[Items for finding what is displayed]
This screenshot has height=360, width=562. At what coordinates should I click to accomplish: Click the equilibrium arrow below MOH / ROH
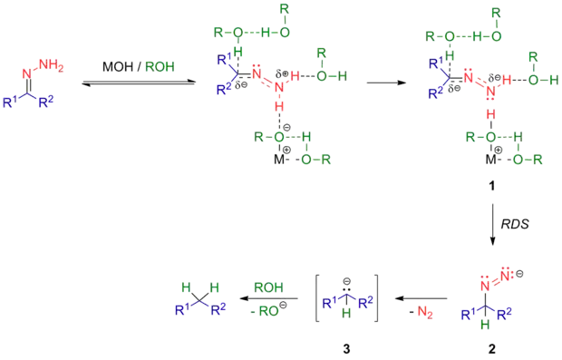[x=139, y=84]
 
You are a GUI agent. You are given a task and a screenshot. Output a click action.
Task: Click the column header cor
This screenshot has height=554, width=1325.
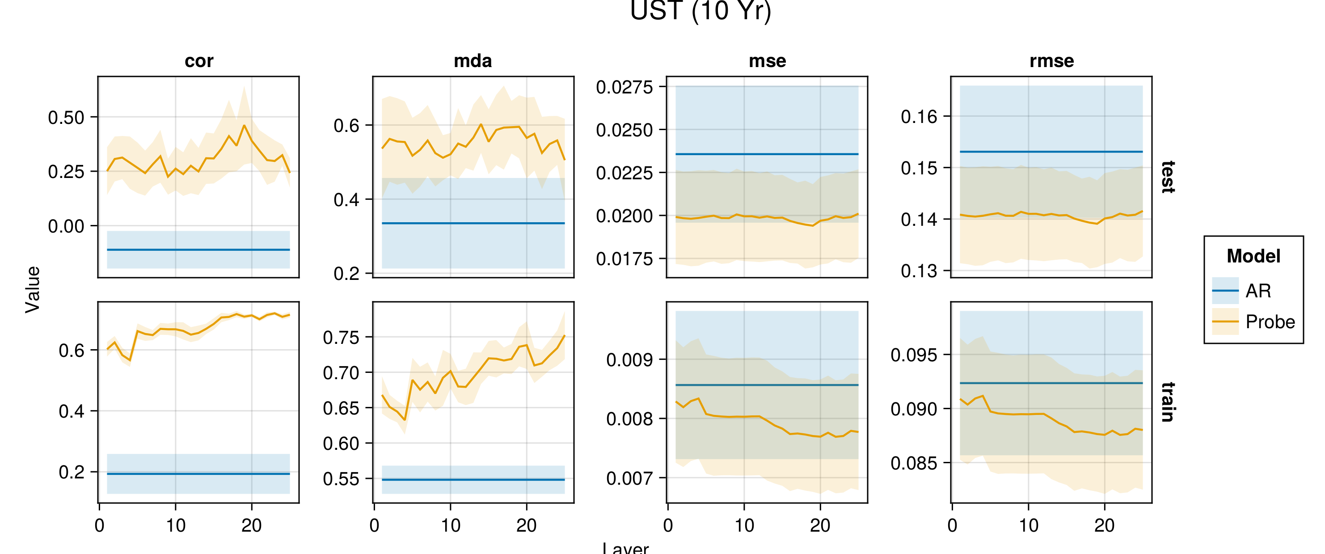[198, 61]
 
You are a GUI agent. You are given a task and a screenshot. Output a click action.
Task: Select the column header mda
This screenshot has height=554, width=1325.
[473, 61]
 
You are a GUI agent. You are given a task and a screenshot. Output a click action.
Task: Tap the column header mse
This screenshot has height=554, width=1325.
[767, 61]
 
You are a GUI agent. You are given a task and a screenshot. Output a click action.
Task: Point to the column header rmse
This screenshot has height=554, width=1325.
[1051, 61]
==
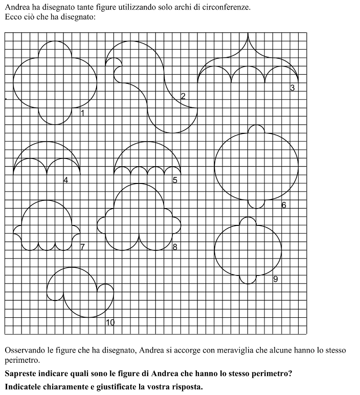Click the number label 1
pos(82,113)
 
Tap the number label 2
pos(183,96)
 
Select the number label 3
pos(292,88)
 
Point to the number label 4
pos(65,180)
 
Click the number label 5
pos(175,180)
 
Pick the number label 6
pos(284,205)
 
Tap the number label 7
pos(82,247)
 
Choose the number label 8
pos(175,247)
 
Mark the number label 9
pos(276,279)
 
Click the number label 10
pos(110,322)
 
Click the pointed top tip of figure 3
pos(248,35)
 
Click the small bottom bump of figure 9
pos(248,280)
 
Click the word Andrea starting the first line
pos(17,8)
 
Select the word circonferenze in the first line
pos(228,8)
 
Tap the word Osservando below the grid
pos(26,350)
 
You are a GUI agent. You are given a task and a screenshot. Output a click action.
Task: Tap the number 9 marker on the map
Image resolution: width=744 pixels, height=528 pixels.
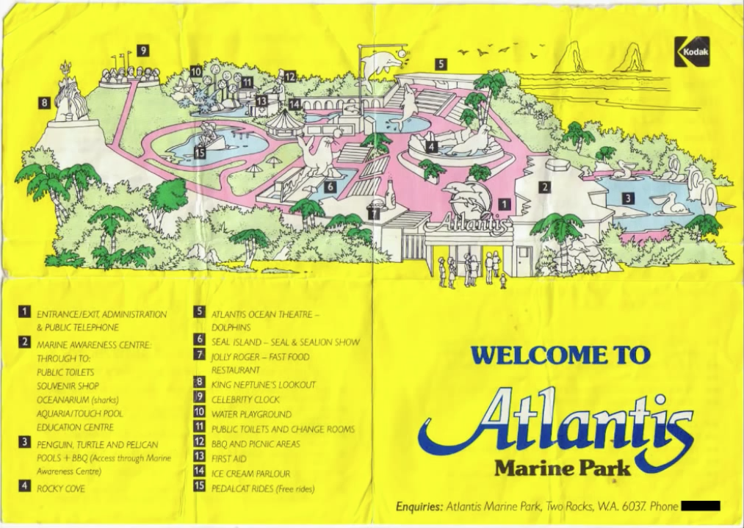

AIM OF THE EXERCISE. Will you rewrite the items starting at the line that has "Choose the number label 8" and ending after the line that has "pos(26,350)", replacing "number label" with "numeric tag" and leaving everything else unchanged?

RESULT OF THE TASK.
Choose the numeric tag 8
pos(175,247)
 
Mark the numeric tag 9
pos(276,279)
 
Click the numeric tag 10
pos(110,322)
 
Click the pointed top tip of figure 3
pos(248,35)
 
Click the small bottom bump of figure 9
pos(248,280)
 
Click the word Andrea starting the first line
pos(17,8)
 
Select the word circonferenze in the first line
pos(228,8)
 
Tap the word Osservando below the grid
pos(26,350)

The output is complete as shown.